Un café por la mañana, un sándwich o empanada a media mañana, un chocolate por la tarde y un chicle para después de comer o unas galletas para cerrar el día. Estos y otros más, son algunos de los gastos hormiga que están vaciando tus bolsillos ¡y no te das cuenta!

¿Cuántas veces has llegado a final de quincena por puro milagro, con lo justo para sobrevivir?

Los gastos hormiga son pequeños (y aparentemente inofensivos), y los realizamos a diario en placeres cotidianos o en cosas que la verdad no utilizamos y menos necesitamos. Sin embargo, estos gastos pueden perjudicar terriblemente tu economía, ya que, al ser tan pequeños, no les prestamos atención y cuando nos damos cuenta, ya perjudicaron nuestro presupuesto, e incluso, destruido nuestra capacidad de ahorrar.

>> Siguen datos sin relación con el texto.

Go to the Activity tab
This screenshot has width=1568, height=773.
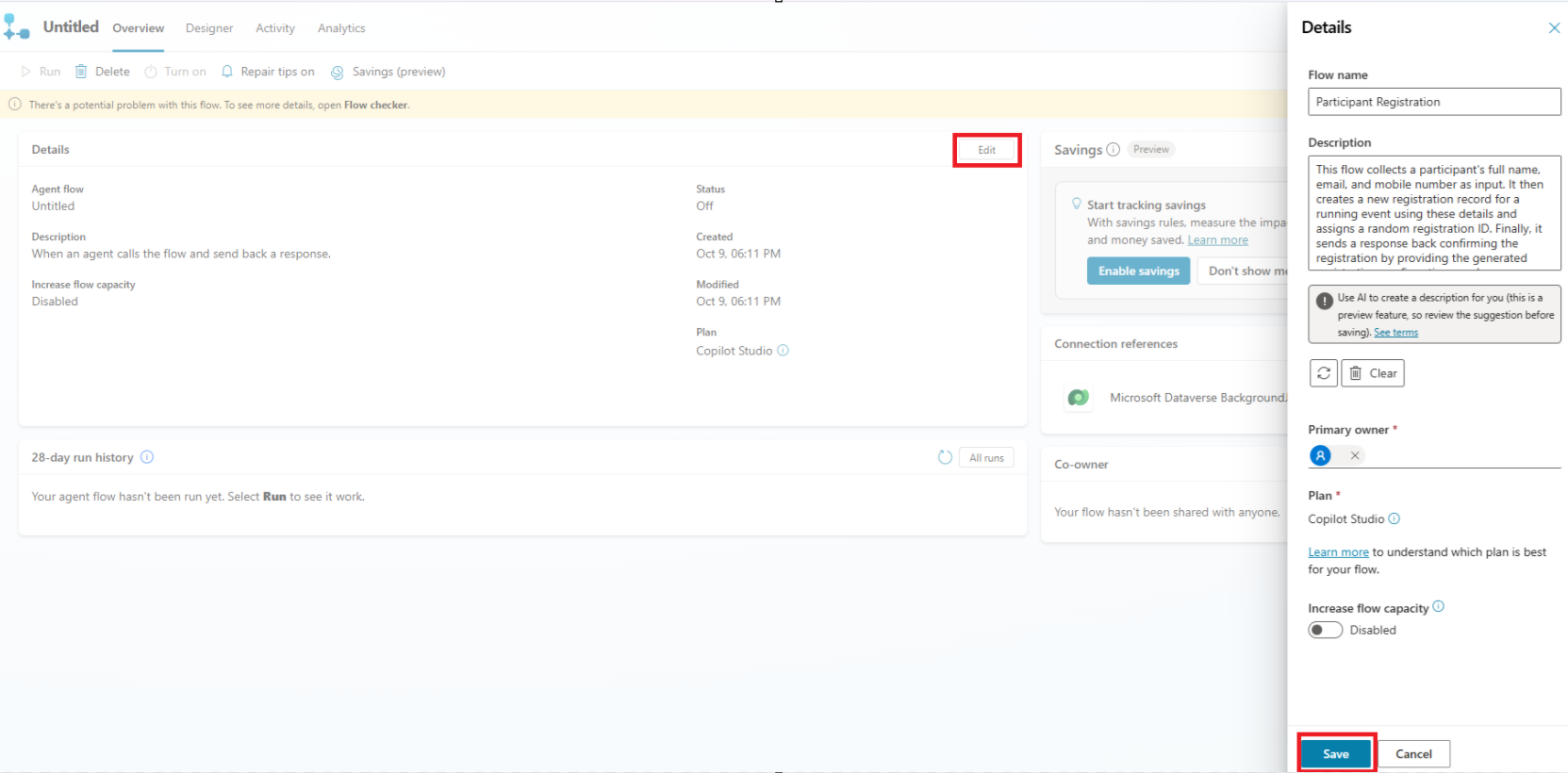[x=275, y=28]
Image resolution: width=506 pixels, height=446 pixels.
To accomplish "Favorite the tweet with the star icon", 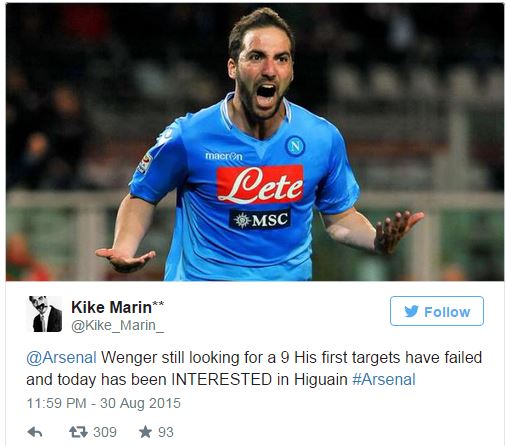I will [x=145, y=432].
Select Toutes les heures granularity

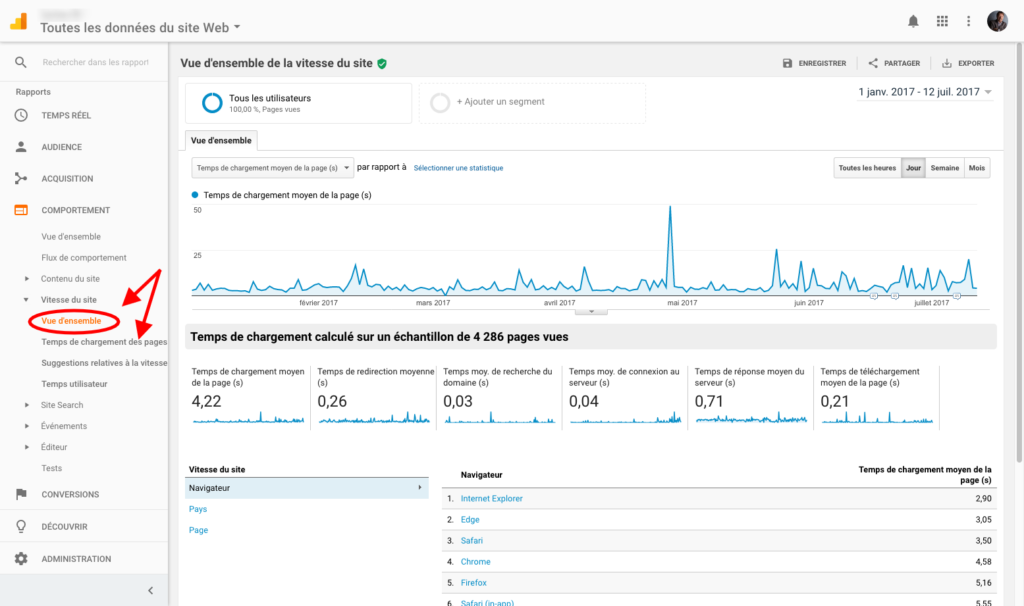pos(867,168)
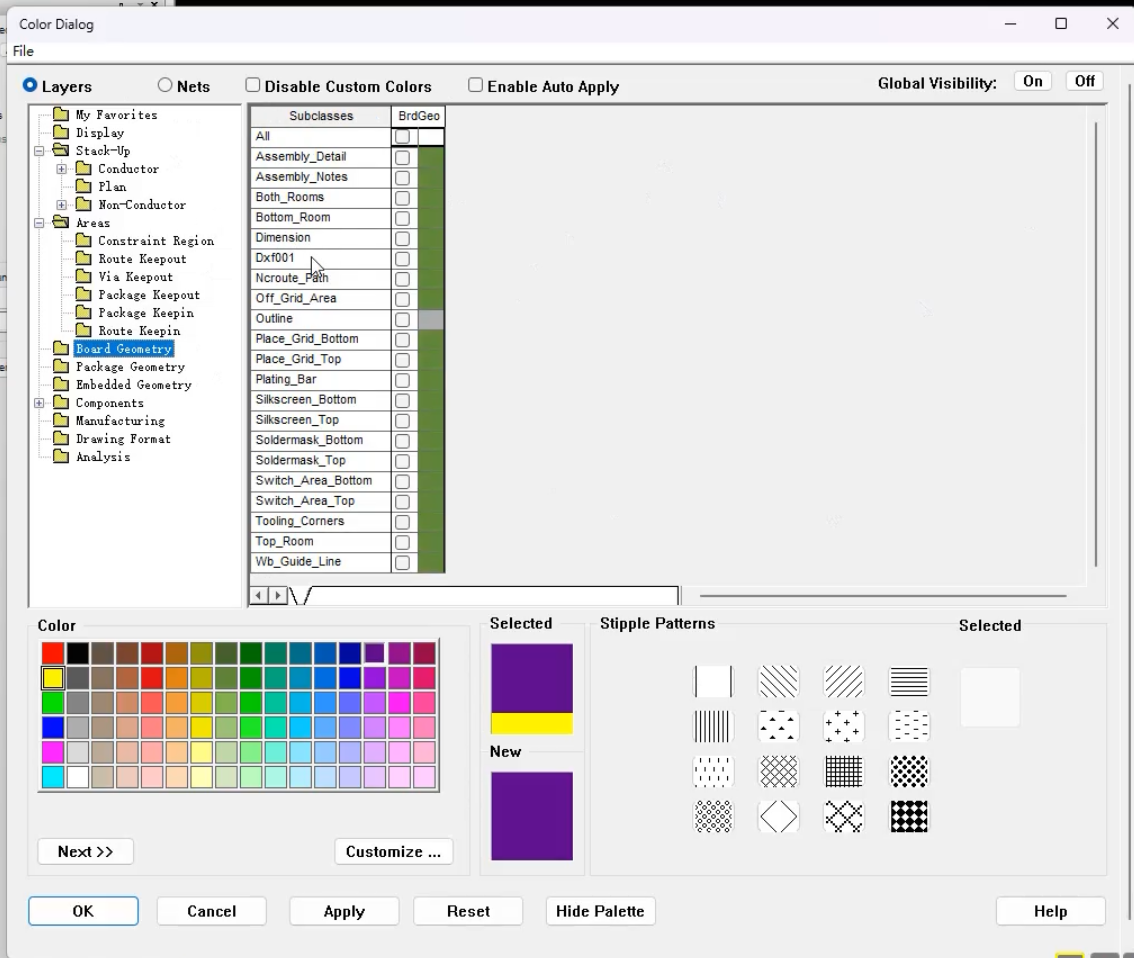Image resolution: width=1134 pixels, height=958 pixels.
Task: Choose the solid blank stipple pattern
Action: (x=713, y=681)
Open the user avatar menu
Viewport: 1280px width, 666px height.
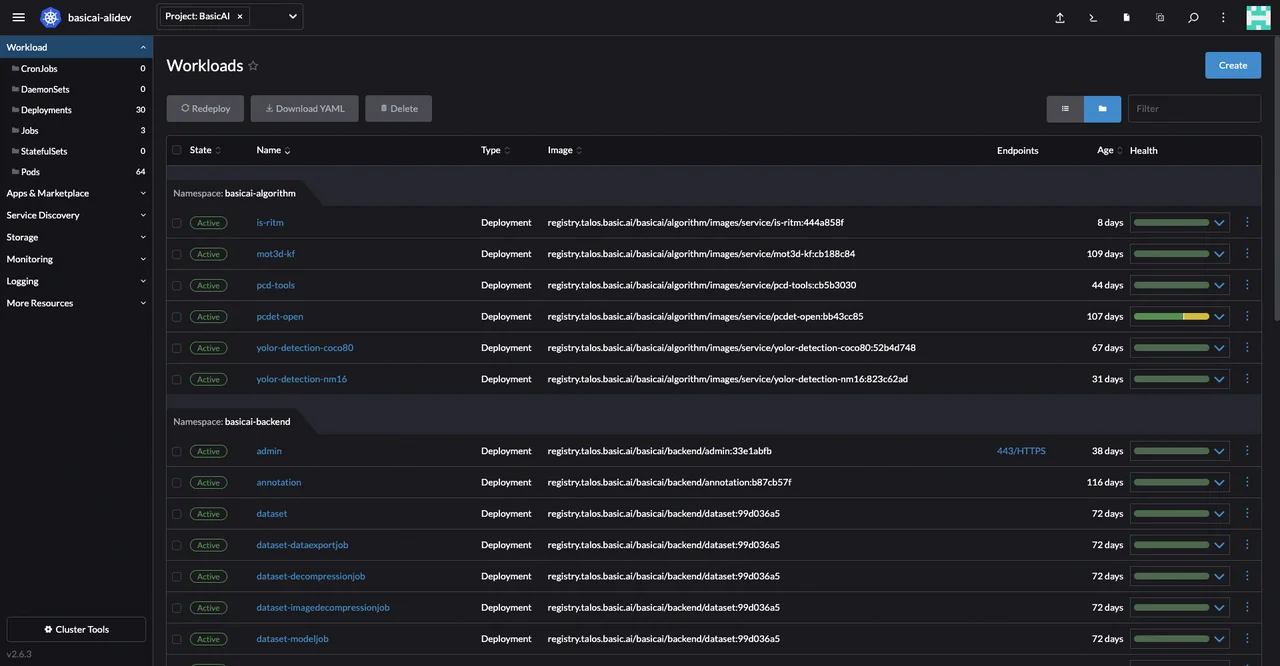(1257, 17)
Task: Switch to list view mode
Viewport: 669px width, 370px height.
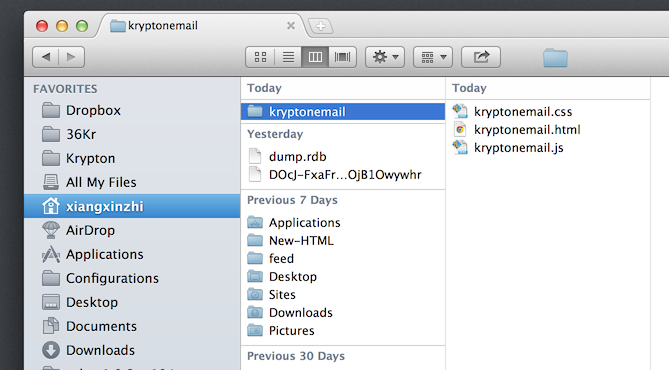Action: tap(288, 57)
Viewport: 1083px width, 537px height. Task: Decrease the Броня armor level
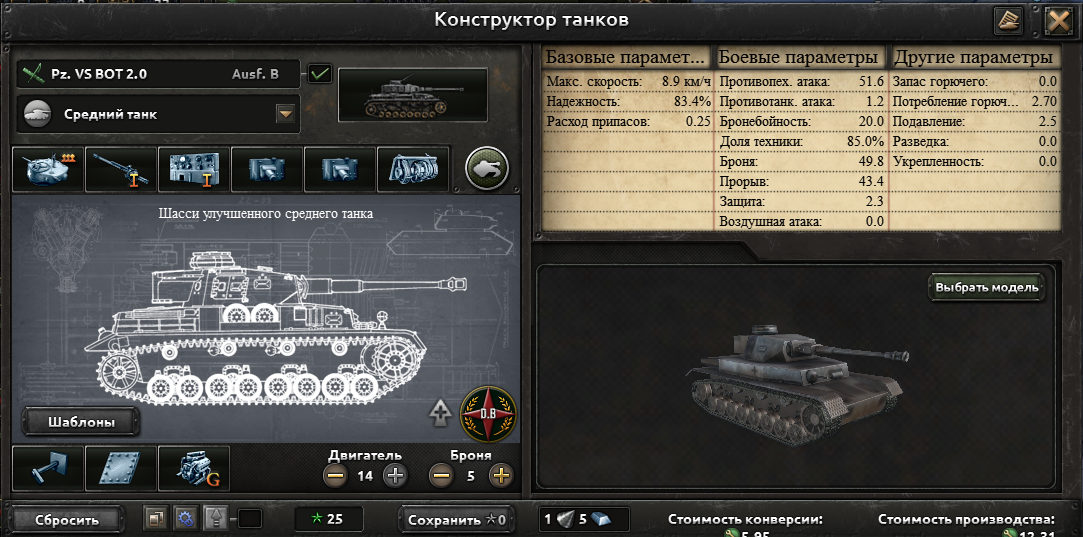click(x=441, y=475)

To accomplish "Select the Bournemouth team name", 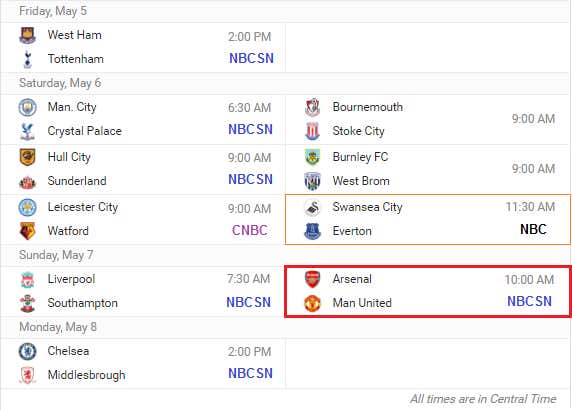I will click(x=368, y=107).
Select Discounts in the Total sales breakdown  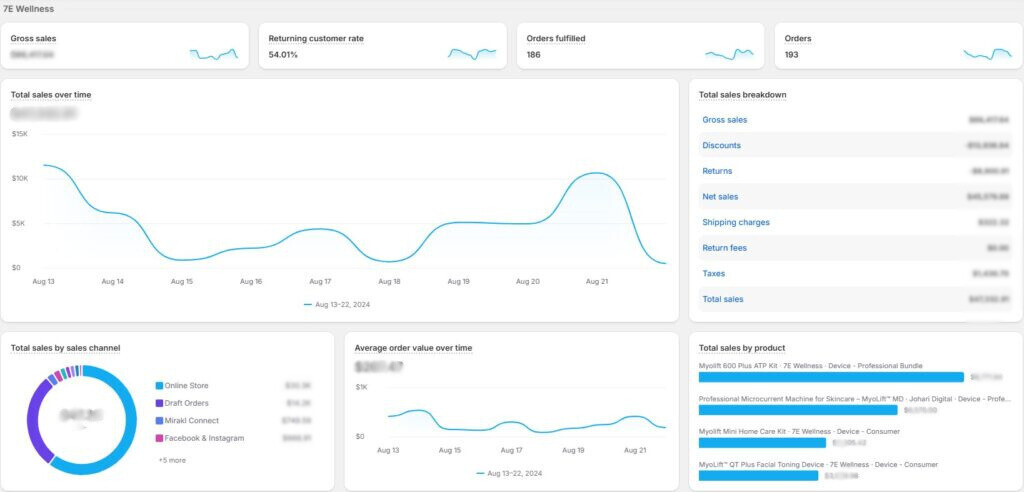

Si son pequeños y pasan desapercibidos, ¿cómo podemos evitarlos?

Pues ahora te compartimos cinco tips para acabar con el gasto no planificado.

  1. Identifica los gastos que valen la pena

No es necesario que te prives de todo aquello que te gusta y quieres, pero es importante que entre todos esos pequeños gastos que tienes día a día, analices cuáles son lo que no te aportan y que podrías vivir sin ellos.  Haciendo esto a conciencia, podrás eliminarlos poco a poco y tus finanzas comenzarán a mejorar.

  1. Registra tus pequeños gastos

Es importante que tengas un registro de los pequeños gastos que realizas de forma diaria, y que, por semana, revises a cuánto ascendieron esos gustos.  Así podrás tener un control de los mismos y elaborar un presupuesto semanal con el que puedes evitar gastar de más. Además, podrás determinar cuáles puedes suplir con algo casero, como un café o un sándwich que podrías preparar en casa.

        3.  Lleva contigo sólo el efectivo necesario

Este paso está muy relacionado con el anterior, pues una vez que ya tienes un presupuesto semanal fijo, es recomendable que sólo portes el efectivo necesario para cuestiones como el transporte o comida en algún caso particular.  Esto te ayudará a no gastar el dinero extra que llevas contigo y reducirás tus gastos hormiga que son tan dañinos.

  1. Evita usar tu tarjeta de crédito

Es muy fácil pagar con tu tarjeta de crédito cuando no tienes el dinero a la mano y estás a mitad de una compra compulsiva.  Este hábito daña también tus finanzas pues, tarde o temprano terminarás pagando el dinero que utilizaste y es muy probable que comiences a sofocarte cuando veas lo que tienes que pagar a la fecha de corte.  Evita usar tu tarjeta de crédito para gustos momentáneos y guárdala para ocasiones en las que realmente sea necesario o en las que te convenga porque recuerda que la tarjeta de crédito tiene un cargo mensual correspondiente a intereses. Tip extra: No lleves tu tarjeta de crédito siempre en tu billetera, pues es una tentación para las compras compulsivas.

  1. Ponte una meta de ahorro mensual

Te has puesto a pensar, ¿cuánto podrías ahorrar durante un mes?

El truco aquí es que mensualmente destines una parte, aunque sea pequeña, a algo que te motive y que quieras adquirir o para algún viaje que quieras realizar.  Puedes comenzar por dejar de comprar café todos los días y guardar el dinero de los que no compraste para un viaje a fin de año.

Otro tip que podemos compartirte para ahorrar, es tomar las monedas de 2 o 5 soles que llegan a tus manos y guardarlas en tu alcancía de diario. Sin darte cuenta, poco a poco ese dinero se acumulará y dará frutos.

Estas son algunas maneras que pueden ayudarte a mejorar tus finanzas personales, disminuyendo tus gastos hormiga y haciendo cambios pequeños que se verán reflejados a largo plazo.

Recuerda: Ahorrar cuesta, pero vale la pena.